Klea pulled her shirt up to reveal one long, ugly scar against the left side of her toned abdomen.
“I didn’t even notice it,” she said. “Worst scar I have, and I don’t even know how it happened. So I had my cell phone. I recorded this ridiculous message on video. No memory whatsoever of what I actually said. I ran below decks. I didn’t see Kyle, but I saw a long blood trail where he’d dragged himself away. I found an empty mayo jar. I popped the cell phone in the jar and chucked it overboard. By the time I made it back up on the fantail, the pirates had boarded.”
“What did they do?”
“They did what pirates have done for centuries. Went through my pockets, beat me, stripped away my clothes. I started screaming out every prayer I knew from childhood, screaming in Arabic as loud as I could. They stopped beating me, stopped ripping my clothes. After that, they really didn’t know what to do with me. There wasn’t much of a plan. They gave me a veil and stuck me in a shipping container for a few weeks, then moved me back on the Horizon in the middle of their harbor.”
“You’ve been out here a long time,” said Jonah.
“But it didn’t end there,” she said. “I spent years living in Colin’s mausoleum. It was like being buried in his grave, him dead next to me and me clawing at the lid of the coffin. Every morning I would wake up in the bed we once shared. Every day, I would walk past the chair where he’d piloted the Horizon. I would sit for hours in the same spot he took his last breath. I saw Colin everywhere. You ever love someone like that?”
“No,” he lied.
Klea turned away, refusing to allow Jonah to see her cry. And for just a moment, the briefest of moments, Jonah wished he’d told her the truth.
“What happens next?” she asked. “How long can we hold out?”
“I’ll spare you the list of potential sufferings,” said Jonah. “At least we have water for a few days, maybe longer if we ration it wisely.”
“Food?”
“Don’t worry about food,” said Jonah. “Given our shared histories, I think we’re well-suited for some temporary starvation.”
“Not much to eat in a pirate compound. I suppose the same rings true for a Moroccan prison.”

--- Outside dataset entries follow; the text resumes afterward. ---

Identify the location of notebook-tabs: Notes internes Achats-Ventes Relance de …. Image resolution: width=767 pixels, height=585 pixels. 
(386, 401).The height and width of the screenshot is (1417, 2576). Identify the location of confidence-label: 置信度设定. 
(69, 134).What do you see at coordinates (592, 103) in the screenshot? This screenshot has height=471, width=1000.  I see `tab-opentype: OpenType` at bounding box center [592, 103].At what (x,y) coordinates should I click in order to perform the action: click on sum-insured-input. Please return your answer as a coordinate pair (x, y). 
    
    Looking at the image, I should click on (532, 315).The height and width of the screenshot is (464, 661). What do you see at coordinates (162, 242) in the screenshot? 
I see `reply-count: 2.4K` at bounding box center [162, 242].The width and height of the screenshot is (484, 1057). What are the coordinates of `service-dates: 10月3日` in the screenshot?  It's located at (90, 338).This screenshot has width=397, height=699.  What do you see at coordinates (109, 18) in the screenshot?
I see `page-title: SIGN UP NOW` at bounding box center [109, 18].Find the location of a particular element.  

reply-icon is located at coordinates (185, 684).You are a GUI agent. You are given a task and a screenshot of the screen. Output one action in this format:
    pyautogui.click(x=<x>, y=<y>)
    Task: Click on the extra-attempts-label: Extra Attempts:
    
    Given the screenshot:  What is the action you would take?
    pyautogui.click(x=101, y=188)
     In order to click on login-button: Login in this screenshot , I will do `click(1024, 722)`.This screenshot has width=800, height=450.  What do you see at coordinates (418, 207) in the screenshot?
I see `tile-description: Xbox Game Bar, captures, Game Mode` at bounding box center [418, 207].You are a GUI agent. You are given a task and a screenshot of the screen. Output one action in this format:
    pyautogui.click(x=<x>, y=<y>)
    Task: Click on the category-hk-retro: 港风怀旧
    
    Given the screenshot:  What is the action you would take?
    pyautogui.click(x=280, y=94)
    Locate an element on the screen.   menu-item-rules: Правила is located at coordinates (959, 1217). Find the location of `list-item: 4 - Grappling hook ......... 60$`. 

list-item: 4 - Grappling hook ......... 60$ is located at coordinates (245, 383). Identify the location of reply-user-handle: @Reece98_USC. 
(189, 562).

“Yeah. There’s going to come a time — maybe soon — when we don’t want to carry on the struggle. When that time comes…”
Jonah trailed off. He drew the pistol from his belt with one hand, the two remaining bullets with the other. The implication was clear. There was no need to unnecessarily prolong their ordeal.
Angry, Klea tried to snatch the weapon away from him.
“What are you doing?” he demanded.
“I’m throwing it overboard,” she said. “I’m not finished yet.”
“I’m not goddamn finished either,” said Jonah. “But there’s no sense in limiting our options. If we’re out here for too long, there will come a time when you want the merry-go-round to stop.”
“Fine,” said Klea. She watched angrily as Jonah replaced the weapon and bullets into his wetsuit.
For a few moments, they simply stared at each other until Jonah felt uncomfortable and looked away.
“You got any tattoos from prison?” asked Klea.
“Muslim country,” said Jonah. “Not big on prison ink.”
“Any scars?”
“Sure. Got a good one pretty recently. Still sewn up.”
“Lemme see,” she said.
He shrugged, and then decided to oblige. He reached back behind his back and pulled at the zipper cord, then stripped down to his waist. Jonah looked down at the knife wound in his abdomen from where the Rabat gangster had stabbed him. The ugly wound was still held together with Dr. Nassiri’s perfectly spaced stiches.
They’ll be ready to come out soon, he thought. He always healed fast, ever since he was a kid.
When he looked up, Klea was already halfway across the small raft, steadying herself on all fours as she made her way to him. She wasn’t looking at the wound; she was looking at him, staring intently into his eyes.
Oh, thought Jonah. This was unexpected. Klea crawled on top of him, straddling him, pressing her body into his. She pushed her face towards his, kissing him deeply, biting his lower lip.
“Why?” he whispered as she ran her fingers through his salt-encrusted hair.
“Because I’m not finished yet,” she whispered back.